In 1956, as the Commander of Warsaw Pact forces, Konev led the suppression of the Hungarian Revolution by Soviet armoured divisions.
Early life
Konev was born on 28 December 1897 into a peasant family near Podosinovets in Vologda Governorate (now Kirov Oblast). He had little formal education and worked as a lumberjack.[2]
Military career
In the spring of 1916, he was conscripted into the Imperial Russian Army. Konev was sent to the 2nd Heavy Artillery Brigade at Moscow and then graduated from artillery training courses. In 1917, he was sent to the 2nd Separate Heavy Artillery Battalion on the Southwestern Front as a junior sergeant and fought in the Kerensky Offensive.[2]
When the Russian Revolution broke out in 1917 he was demobilised and returned home, but in 1919 he joined the Bolshevik party and the Red Army, serving as an artilleryman. During the Russian Civil War he served with the Red Army in the Russian Far Eastern Republic. His commander at this time was Kliment Voroshilov, later a close colleague of Joseph Stalin and Commissar for defense. This alliance was the key to Konev's subsequent career.
In 1926 Konev completed advanced officer training courses at the Frunze Military Academy, and between then and 1931 he held a series of progressively more senior commands, becoming head of first the Transbaikal then the North Caucasus Military Districts. In July 1938 he was appointed commander of the 2nd Red Banner Army. In 1937 he became a Deputy of the Supreme Soviet and in 1939 a candidate member of the Party Central Committee.[2]
World War II
When Nazi Germany attacked the Soviet Union in June 1941, Konev was assigned command of the 19th Army in the Vitebsk region, and waged a series of defensive battles during the Red Army's retreat, first to Smolensk and then to the approaches to Moscow.
He commanded the Kalinin Front from October 1941[3] to August 1942, playing a key role in the fighting around Moscow and the Soviet counter-offensive during the winter of 1941–42. For his role in the successful defense of the Soviet capital, Stalin promoted Konev to Colonel-General. In the summer of 1942 Konev led the Kalinin Front and later the Western front in the battle on the Rzhev salient.[4]

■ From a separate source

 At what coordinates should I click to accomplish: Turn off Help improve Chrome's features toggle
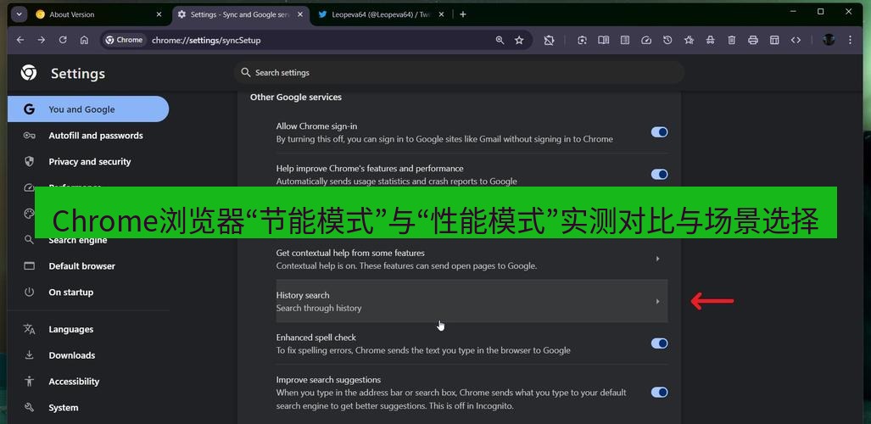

Konev held "Front" (army group) commands for the rest of the war. He commanded the Soviet Western Front until February 1943, the North-Western Front February–July 1943, and the 2nd Ukrainian Front from July 1943 (later further the 1st Ukrainian Front) until May 1945.[2]
He participated in the Battle of Kursk, commanding the southern part of the Soviet counter-offensive, the Steppe Front, where he was an active and energetic exponent of maskirovka, the use of military camouflage and deception.[5] Among the maskirovka measures he adopted to achieve tactical surprise were the camouflaging of defence lines and depots; dummy units and supply points; a dummy air defence network; and the use of reconnaissance units to verify the quality of his army's camouflage and deception works. In David Glantz's view, Konev's forces "generated a major portion of the element of surprise".[5]
The result was that the Germans seriously underestimated the strength of the Soviet defences. The commander of 19 Panzer, General G. Schmidt, wrote that "We did not assume that there was even one fourth [the Russian strength] of what we had to encounter".[6]
After the victory at Kursk, Konev's armies retook Belgorod, Odessa, Kharkiv and Kiev. The subsequent Korsun–Shevchenkovsky Offensive led to the Battle of the Korsun–Cherkassy Pocket which took place from 24 January to 16 February 1944. The offensive was part of the Dnieper–Carpathian Offensive. In it, the 1st and 2nd Ukrainian Fronts, commanded, respectively, by Nikolai Vatutin and Konev, trapped German forces of Army Group South in a pocket or cauldron west of the Dnieper river. During weeks of fighting, the two Red Army Fronts tried to eradicate the pocket; the subsequent Korsun battle eliminated the cauldron. According to Milovan Djilas, Konev openly boasted of his killing of thousands of German prisoners of war: "The cavalry finally finished them off. 'We let the Cossacks cut up as long as they wished. They even hacked off the hands of those who raised them to surrender' the Marshal recounted with a smile."[7]
For his achievements in Ukraine, Konev was promoted by Stalin to Marshal of the Soviet Union in February 1944. He was one of Stalin's favourite generals and one of the few senior commanders whom even Stalin admired for his ruthlessness.
During 1944 Konev's armies advanced from Ukraine and Belarus into Poland and later into Czechoslovakia. In May he participated in an unsuccessful invasion of the Balkans, (the first Jassy–Kishinev Offensive) together with Generals Rodion Malinovsky and Fyodor Tolbukhin.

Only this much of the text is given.